However, Deputy Premier Alexander Novak said Dec. 25 that refining companies can expect demand to pick up by 5-6 million b/d next year.
"There is a trend that in 2021 refining in Russia will significantly increase," Russian pipeline operator Transneft's Vice President Sergey Andronov said.
The growing availability of COVID-19 vaccines and an increase in business activity across Russia are likely to support a further boost to refining.
Modernization of refineries remains a key point in the diversification of the Russian domestic market and is being overseen by President Vladimir Putin himself, who has approved additional measures stimulating investments in the refining sector.
While the COVID-19 pandemic led to worldwide delays to upgrade projects, Russia's refineries seemed to proceed with their own modernization plans and in the summer the Moscow refinery launched its long anticipated Euro+ complex.
Tax amendments that come into force in January will also bring Russian refiners further resources to complete upgrades.
"This program is important in order to have a competitive configuration, taking into account Russian logistics, quality of oil, market specifics and sales in the domestic market," Rubtsov said.
The energy ministry has said it hopes the modernization program will offset any pressure on product prices in the future.
In addition to tax rebates on ethane and LPG, the government is also considering implementing more stimulating measures in the refining sector in 2021.
This could form part of a new strategy for the development of the Russian oil and gas industry that is currently being worked out by the energy ministry.
Overall, Russia's support measures for refiners are expected to increase the share of light oil products, including gasoline, kerosene and diesel fuel from 65% to 75%-76% in the next five years, according to the energy ministry.

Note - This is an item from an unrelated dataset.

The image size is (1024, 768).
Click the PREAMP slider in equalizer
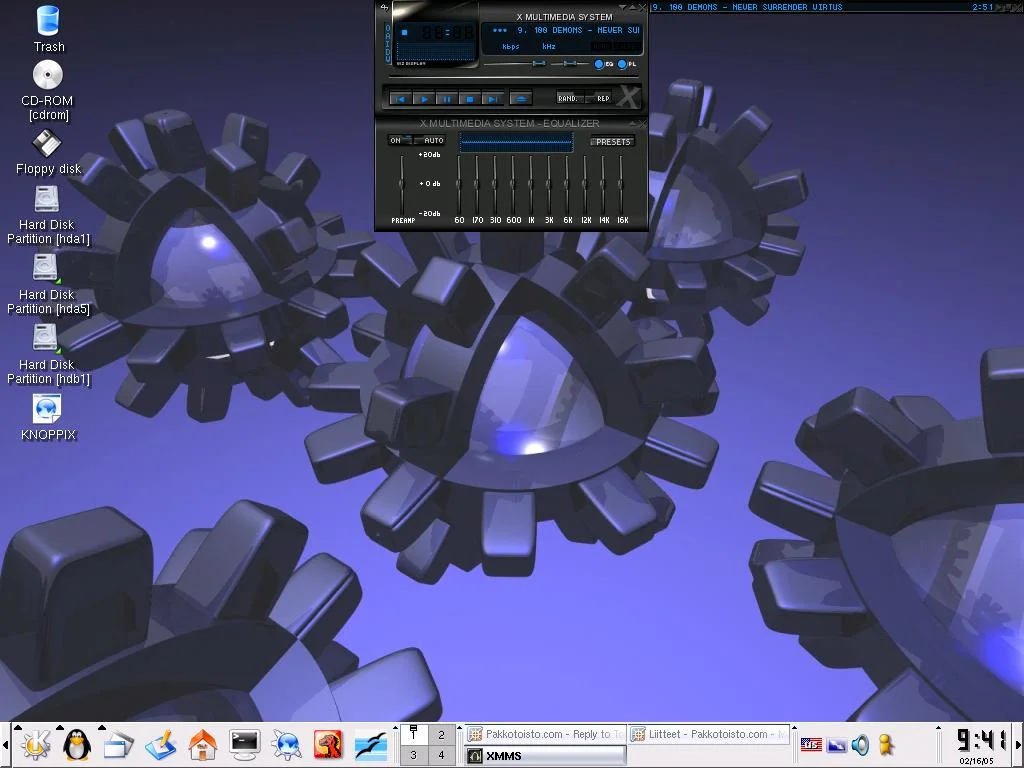pyautogui.click(x=402, y=185)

While Russia's oil output fell by 8.4% to average 10.29 million b/d in 2020, volumes in 2021 are likely to be higher due to improving demand and easing of production restrictions under the OPEC+ deal.

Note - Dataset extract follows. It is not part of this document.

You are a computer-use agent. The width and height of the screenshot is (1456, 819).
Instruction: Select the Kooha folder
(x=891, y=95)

The OPEC+ grouping of producer nations begins a gradual increase of production in January and Russia is set to see a boost of 125,000 b/d in January.
It is not yet clear how much of this will go to the export market, but the last time OPEC+ eased its output restrictions -- in August -- the authorities asked producers to direct more of the extra crude to domestic processing.
At present, Transneft expects 2021 loadings to remain flat on the year, at around 9 million b/d, but it may revise deliveries upward depending on Russia's production levels.
However, volumes of oil products will increase in any scenario, Andronov said.
"The growth of refining in Russia will be significant, including the volume of transportation of oil products," Andronov said.